Harrisburg, PA – Despite few highly pathogenic avian influenza (HPAI) reports in early 2016, Pennsylvania Agriculture Secretary Russell Redding reminds poultry producers of the need to remain vigilant and practice good biosecurity measures.
Having sound biosecurity protections in place are among the best preventative measures producers can take to protect the state’s $13 billion poultry industry, he said.
Redding acknowledged that so far there are not any cases of HPAI in the commonwealth, but said vigilance is still a prime concern.
“While we have been spared the devastation of this virus to date, we realize the threat of the HPAI virus remains real,” said Redding. “With the weather getting warmer, our risks of being affected decreases, but that does not mean that we should halt our efforts to safeguard our state. We have a responsibility to our industry and our residents. Poultry producers – and those in the allied industries – should always ensure they make good biosecurity practices part of their daily routine to protect our poultry industry.”

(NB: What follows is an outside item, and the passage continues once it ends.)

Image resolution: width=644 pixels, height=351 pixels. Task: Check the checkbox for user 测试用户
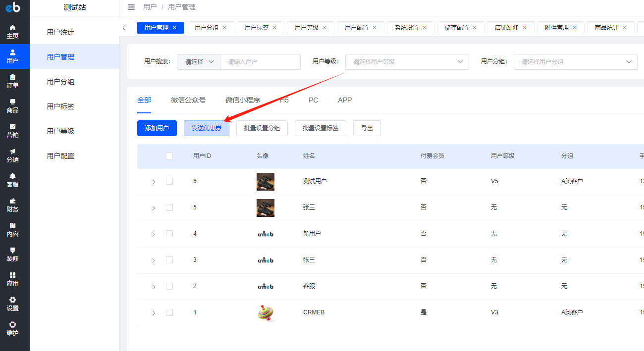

Redding said anyone who owns or works with poultry, whether on a commercial farm or at a hobby farm, should follow best biosecurity practices such as:
- Keeping all areas around your flocks clean,
- Ensuring new birds added to a flock are free of any signs of disease,
- Observing flocks for warning signs of infectious bird diseases, and
- Reporting signs of sick birds immediately.
In addition, all premises throughout the state with livestock or poultry are encouraged to complete the premise identification registration through the department’s Bureau of Animal Health and Diagnostic Services. A premise ID helps to protect producers by enabling officials to communicate with animal owners of species that may be susceptible or at risk of infection.
To register a farm, complete the form online at Pennsylvania Department of Agriculture, by clicking on “Premises Registration Form” under the Avian Influenza section, or call 717.772.2852.
Redding also addressed the ongoing ban of poultry at local fairs, which was put into place in May 2015. He said the department continues to monitor the situation nationally and assess the risks to Pennsylvania poultry industry, while consulting with the veterinarians and federal partners. That assessment will guide the department’s decision on whether to lift the suspension for the 2016 state-approved agricultural fairs and the 2017 Pennsylvania Farm Show.